Dabei bleibt aber grundsätzlich zu beachten, daß mit der Enteignungsentschädigung nur dasjenige entschädigt wird, was im Augenblick des Zugriffs vorhanden ist und genommen wird. Deshalb ist für die Berechnung einer Enteignungsentschädigung immer nur der Substanzwert im Augenblick der Entziehung maßgebend und darf die hypothetische Weiterentwicklung nicht berücksichtigt werden. Beispielsweise darf für ein Grundstück bei der Enteignungsentschädigung nicht eine höhere Qualität berücksichtigt werden, die dieses Grundstück noch nicht besessen hatte und infolge der Enteignung nicht mehr erreichen kann. Bei der Enteignungsentschädigung haben also anders als im Schadensersatzrecht die in der Zukunft möglichen Wertverbesserungen, die ohne die Enteignung und ihre zugrunde liegenden Planungen eingetreten wären, unberücksichtigt zu bleiben (BGHZ 30, 281/287; BGH, Urteil vom 29. November 1965 - III ZR 39/64 = Warn 1965 Nr. 246).
Danach durfte das Berufungsgericht bei Errechnung des entgangenen Ertrages nicht eine sogenannte Zuwachsrate für die Zukunft einsetzen.
III.
Die weiter von der Revision gegen die Höhe der Entschädigung vorgetragenen Bedenken sind unbegründet.

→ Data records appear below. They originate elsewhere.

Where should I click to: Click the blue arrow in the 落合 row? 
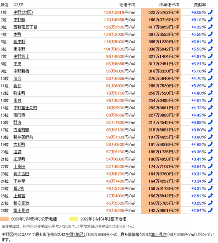pos(210,78)
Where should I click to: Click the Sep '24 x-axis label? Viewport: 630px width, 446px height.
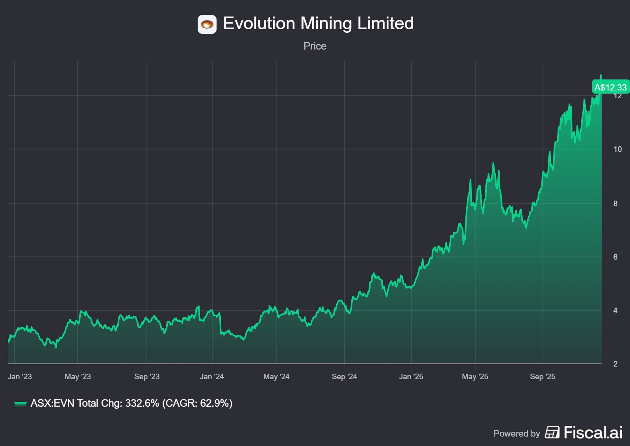345,376
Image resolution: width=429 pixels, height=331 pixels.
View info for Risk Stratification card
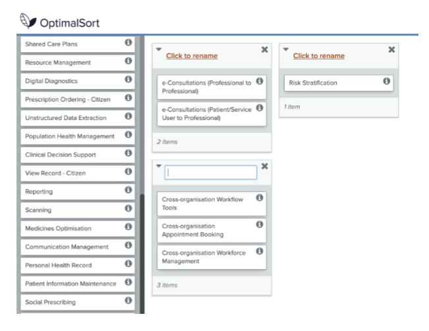pos(386,81)
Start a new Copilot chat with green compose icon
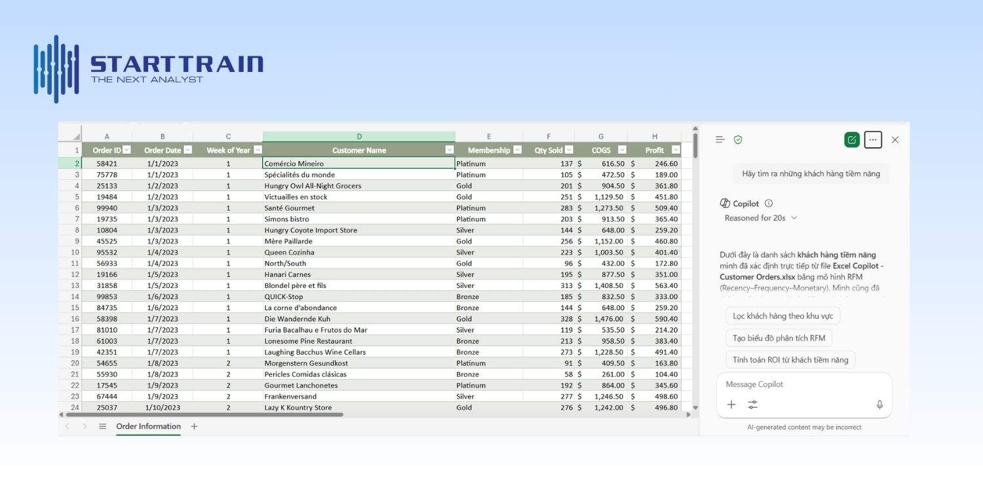The height and width of the screenshot is (485, 983). pos(852,139)
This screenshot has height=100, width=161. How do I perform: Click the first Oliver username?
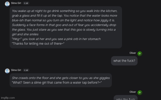click(133, 53)
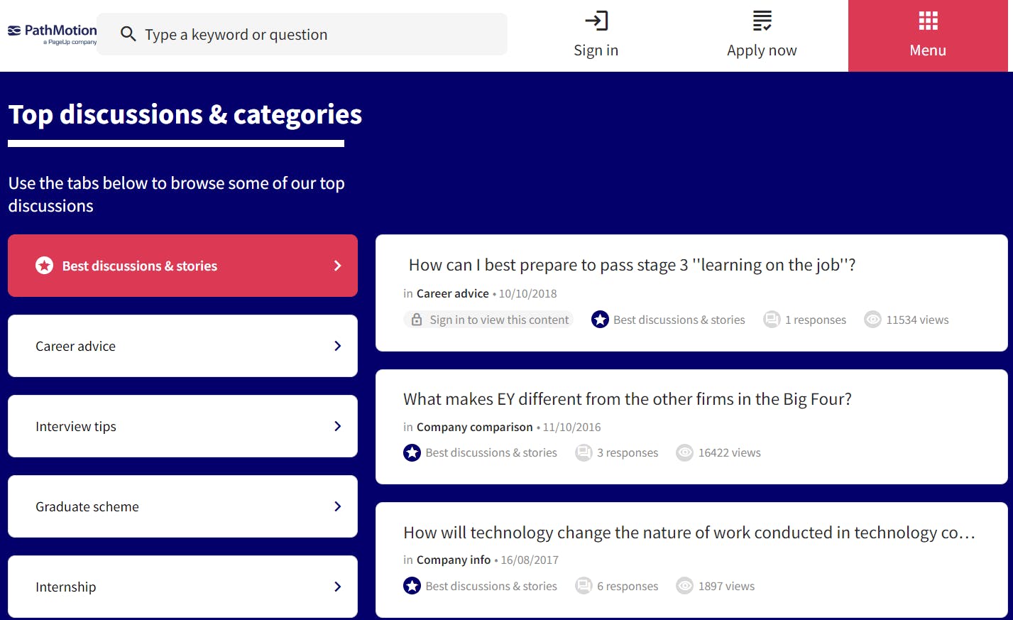Click the responses icon on the EY discussion
Image resolution: width=1013 pixels, height=620 pixels.
pyautogui.click(x=584, y=452)
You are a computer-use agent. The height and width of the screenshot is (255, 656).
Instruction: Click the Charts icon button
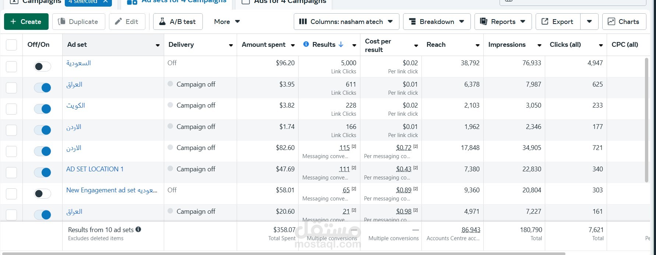(x=611, y=22)
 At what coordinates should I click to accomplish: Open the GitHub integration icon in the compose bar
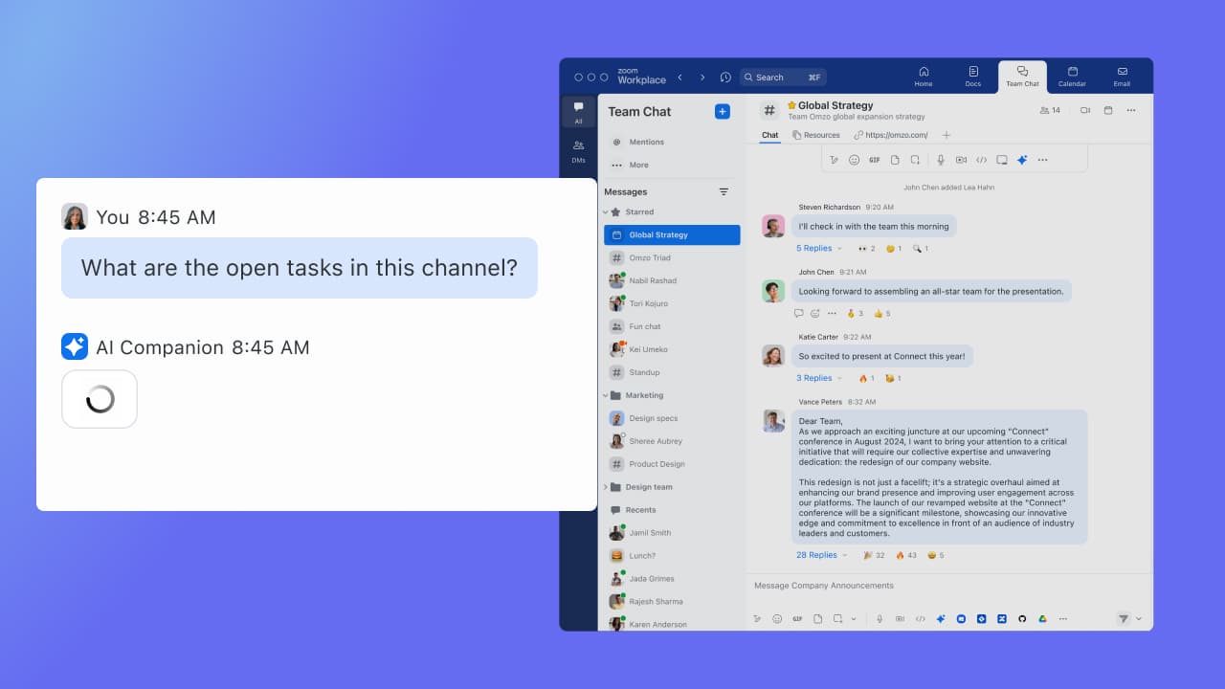pos(1022,618)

Unerheblich ist insbesondere der Vortrag der Revision, daß die beklagte Stadt mit dem U-Bahn-Bau Aufgaben verfolge, die im öffentlichen Interesse lägen. Denn das ist die notwendige Voraussetzung für die Zulässigkeit der Enteignung und darf nicht nochmals bei der Höhe der Entschädigung zum Nachteil des Betroffenen berücksichtigt werden. Auch der Hinweis auf die Belastung der Beklagten durch die hohen Kosten liegt neben der Sache, weil zunächst diese Kosten nur im Verhältnis zu den Kosten des Gesamtobjekts gesehen werden dürfen und die Entschädigung nicht nach der Leistungsfähigkeit des Begünstigten, sondern nach dem Wert des entzogenen Vermögensobjekts zu bemessen ist; die Herabsetzung einer Enteignungsentschädigung wegen einer Bedürftigkeit des Begünstigten würde gegen den Gleichheitssatz verstoßen (BGHZ 19, 139/151; BGH Warn 1964 Nr. 21).Anmerkung
Vgl. Becker, Arten und Umfang der Enteignungsentschädigungen, AgrarR 1973 S. 1 ff.